Modified and affirmed.Frank Sayre and E. P. Shea, both of Decorah, for appellant.

Goheen, Goheen & Neuzil, of Calmar, for appellees.

KINDIG, J.

This controversy involves a quarrel over a private right of way. The plaintiff-appellant, Wencel Bina, and the defendant-appellee Mathias Bina, are brothers. Frances Bina, a defendant-appellee, is the wife of the appellee Mathias Bina. Ernest and Victor Bina, defendants and appellees, are the sons of Mathias and Frances Bina.

On and for a long time before March 22, 1905, the land involved, consisting of approximately 230 acres, was owned by Mary Bina and Mathias Bina, Sr. These owners were the father and mother, respectively, of the appellant Wencel Bina and the appellee Mathias Bina. A sale of 70 acres of the aforesaid land on the date named was made by the father and mother to the appellee Mathias Bina. In addition to the 70 acres of land thus sold, the father and mother also bargained to give the appellee Mathias Bina a right of way over the other 160 acres of the first-named land. Accordingly, a deed of conveyance was made transferring the 70 acres of land and right of way from the father and mother to the appellee Mathias Bina. Likewise, on the same date, for a consideration of $2,200, the father and mother sold to the appellant the remaining 160 acres of the first-described land, subject to said right of way. To complete the transaction, the parents gave the appellant a deed to the 160 acres, subject to the right of way.

One of the farms is located on a public road running between Calmar and Spillville; while the other has no access to that public thoroughfare.

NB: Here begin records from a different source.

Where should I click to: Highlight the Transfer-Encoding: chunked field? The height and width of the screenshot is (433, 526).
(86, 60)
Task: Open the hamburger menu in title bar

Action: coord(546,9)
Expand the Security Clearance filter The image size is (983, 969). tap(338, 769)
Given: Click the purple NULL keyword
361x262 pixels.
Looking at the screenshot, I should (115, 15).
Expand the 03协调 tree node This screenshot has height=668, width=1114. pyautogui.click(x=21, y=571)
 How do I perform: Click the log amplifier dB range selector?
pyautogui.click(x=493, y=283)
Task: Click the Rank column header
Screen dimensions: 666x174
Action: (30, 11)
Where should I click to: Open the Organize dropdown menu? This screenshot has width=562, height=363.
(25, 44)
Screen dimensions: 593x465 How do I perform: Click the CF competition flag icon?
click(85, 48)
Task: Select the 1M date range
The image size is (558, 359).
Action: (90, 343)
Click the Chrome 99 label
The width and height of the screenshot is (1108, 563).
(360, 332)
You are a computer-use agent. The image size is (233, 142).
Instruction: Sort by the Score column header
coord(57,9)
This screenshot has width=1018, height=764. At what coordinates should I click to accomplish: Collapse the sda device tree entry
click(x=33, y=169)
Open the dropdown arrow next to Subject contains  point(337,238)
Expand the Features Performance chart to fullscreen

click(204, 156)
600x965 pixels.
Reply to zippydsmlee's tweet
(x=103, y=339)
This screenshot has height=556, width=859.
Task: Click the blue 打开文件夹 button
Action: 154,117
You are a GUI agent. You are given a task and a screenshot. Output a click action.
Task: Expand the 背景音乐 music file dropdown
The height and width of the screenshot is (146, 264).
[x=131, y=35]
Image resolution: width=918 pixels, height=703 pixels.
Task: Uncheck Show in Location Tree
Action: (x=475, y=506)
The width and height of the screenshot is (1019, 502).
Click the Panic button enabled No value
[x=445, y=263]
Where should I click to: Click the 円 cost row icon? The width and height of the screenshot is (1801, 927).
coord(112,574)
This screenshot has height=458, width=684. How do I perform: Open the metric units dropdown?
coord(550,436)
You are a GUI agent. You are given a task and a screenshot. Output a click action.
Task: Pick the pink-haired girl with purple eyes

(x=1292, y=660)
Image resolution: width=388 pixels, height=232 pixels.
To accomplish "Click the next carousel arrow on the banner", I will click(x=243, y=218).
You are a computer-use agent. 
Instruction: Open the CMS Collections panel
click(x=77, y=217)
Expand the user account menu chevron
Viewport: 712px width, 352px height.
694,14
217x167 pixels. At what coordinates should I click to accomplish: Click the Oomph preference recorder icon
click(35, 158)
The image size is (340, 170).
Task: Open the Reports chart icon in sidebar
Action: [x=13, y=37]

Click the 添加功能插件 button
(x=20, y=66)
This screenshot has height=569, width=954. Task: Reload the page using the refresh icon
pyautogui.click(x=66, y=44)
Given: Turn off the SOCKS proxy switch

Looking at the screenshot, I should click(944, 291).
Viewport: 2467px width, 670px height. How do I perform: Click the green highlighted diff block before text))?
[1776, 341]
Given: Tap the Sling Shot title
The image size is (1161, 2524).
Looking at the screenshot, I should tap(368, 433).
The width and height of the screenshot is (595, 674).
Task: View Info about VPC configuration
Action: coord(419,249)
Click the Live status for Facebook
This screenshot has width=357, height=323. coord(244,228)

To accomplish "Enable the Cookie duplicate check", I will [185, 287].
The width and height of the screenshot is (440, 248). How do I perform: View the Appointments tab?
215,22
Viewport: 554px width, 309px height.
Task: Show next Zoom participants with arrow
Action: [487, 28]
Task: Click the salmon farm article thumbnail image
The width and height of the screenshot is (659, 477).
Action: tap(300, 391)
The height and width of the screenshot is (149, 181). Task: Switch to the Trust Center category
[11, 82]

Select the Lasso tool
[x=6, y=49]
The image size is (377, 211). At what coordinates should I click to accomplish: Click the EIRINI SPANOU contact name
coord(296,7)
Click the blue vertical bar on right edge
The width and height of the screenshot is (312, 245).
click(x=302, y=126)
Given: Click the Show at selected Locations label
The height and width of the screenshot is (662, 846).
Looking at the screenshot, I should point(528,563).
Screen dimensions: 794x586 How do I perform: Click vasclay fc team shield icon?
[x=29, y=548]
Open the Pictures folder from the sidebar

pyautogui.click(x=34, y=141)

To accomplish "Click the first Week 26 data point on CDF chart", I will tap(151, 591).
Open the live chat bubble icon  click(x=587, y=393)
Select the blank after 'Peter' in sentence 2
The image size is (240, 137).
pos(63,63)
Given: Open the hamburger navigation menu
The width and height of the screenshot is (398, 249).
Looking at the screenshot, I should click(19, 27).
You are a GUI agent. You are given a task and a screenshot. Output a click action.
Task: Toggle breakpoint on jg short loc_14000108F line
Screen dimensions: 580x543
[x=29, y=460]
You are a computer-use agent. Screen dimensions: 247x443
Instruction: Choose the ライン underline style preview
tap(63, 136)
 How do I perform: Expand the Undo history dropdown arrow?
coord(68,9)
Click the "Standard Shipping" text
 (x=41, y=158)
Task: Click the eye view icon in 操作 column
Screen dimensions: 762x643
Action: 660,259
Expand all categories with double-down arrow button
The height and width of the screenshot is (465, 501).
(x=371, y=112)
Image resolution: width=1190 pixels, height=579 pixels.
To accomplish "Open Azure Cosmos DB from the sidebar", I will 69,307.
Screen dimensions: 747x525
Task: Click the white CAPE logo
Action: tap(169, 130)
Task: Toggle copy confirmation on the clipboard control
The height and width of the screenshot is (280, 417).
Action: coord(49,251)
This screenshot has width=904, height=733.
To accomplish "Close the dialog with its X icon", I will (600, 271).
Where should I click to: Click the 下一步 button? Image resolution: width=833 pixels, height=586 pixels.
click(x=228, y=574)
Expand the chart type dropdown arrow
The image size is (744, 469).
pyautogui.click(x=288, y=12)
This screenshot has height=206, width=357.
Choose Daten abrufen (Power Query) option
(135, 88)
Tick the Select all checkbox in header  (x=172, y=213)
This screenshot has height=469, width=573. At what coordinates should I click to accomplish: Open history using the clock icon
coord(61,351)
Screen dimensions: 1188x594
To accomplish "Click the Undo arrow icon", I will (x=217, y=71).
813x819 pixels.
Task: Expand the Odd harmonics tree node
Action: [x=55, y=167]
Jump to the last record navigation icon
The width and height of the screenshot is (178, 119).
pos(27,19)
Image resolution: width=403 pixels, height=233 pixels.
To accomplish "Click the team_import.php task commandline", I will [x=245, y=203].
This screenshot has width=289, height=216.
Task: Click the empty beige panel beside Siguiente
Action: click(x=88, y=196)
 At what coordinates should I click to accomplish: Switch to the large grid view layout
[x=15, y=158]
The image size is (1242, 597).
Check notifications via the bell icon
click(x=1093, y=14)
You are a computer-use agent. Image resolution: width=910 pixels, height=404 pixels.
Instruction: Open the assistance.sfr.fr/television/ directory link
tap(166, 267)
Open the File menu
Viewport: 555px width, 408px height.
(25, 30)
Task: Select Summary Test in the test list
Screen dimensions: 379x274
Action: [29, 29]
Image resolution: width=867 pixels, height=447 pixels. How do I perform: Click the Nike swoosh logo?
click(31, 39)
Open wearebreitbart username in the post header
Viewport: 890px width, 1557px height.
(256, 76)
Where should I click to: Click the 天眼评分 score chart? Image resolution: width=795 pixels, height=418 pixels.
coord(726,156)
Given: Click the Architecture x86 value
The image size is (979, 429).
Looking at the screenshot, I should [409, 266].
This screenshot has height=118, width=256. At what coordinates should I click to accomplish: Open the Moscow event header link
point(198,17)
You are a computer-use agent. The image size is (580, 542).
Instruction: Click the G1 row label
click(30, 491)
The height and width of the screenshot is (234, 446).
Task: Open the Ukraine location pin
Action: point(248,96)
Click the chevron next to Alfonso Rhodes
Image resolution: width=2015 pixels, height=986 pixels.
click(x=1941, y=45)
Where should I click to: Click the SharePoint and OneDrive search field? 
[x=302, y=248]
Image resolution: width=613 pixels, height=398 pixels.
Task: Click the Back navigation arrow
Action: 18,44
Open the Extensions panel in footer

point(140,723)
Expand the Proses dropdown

Appellant's 160-acre tract abuts upon the aforesaid public road, but appellee's 70-acre farm has no access to such highway except over the former's land. Consequently, when conveying this real estate to their sons, the parents were careful to provide a right of way over appellant's land for the appellee in order that the latter could reach the public highway from his premises. This was the road used by the parents before the conveyance and thereafter utilized by the appellant for his own convenience. It seems that appellant's house and farm buildings are a considerable distance from the highway, and the private road running from the farm belonging to the appellee Mathias Bina proceeds near the buildings named. There is much irregularity in the land along the private right of way. Some of it is level, but much is hilly and rocky. That private highway had existed for many years before the deeds above named were executed by the parents who formerly occupied the house on appellant's farm above described. On each side of part of this private way extending between appellant's house and the public highway, there is a fence forming sort of a lane, but the rest of the private way is unfenced over appellant's fields. Said fence extends for a distance of approximately 300 feet. Some years ago a bridge or culvert was built on this private road, with the common consent of both appellant and the appellee Mathias Bina. Thus the bridge or culvert now is a part of the right of way.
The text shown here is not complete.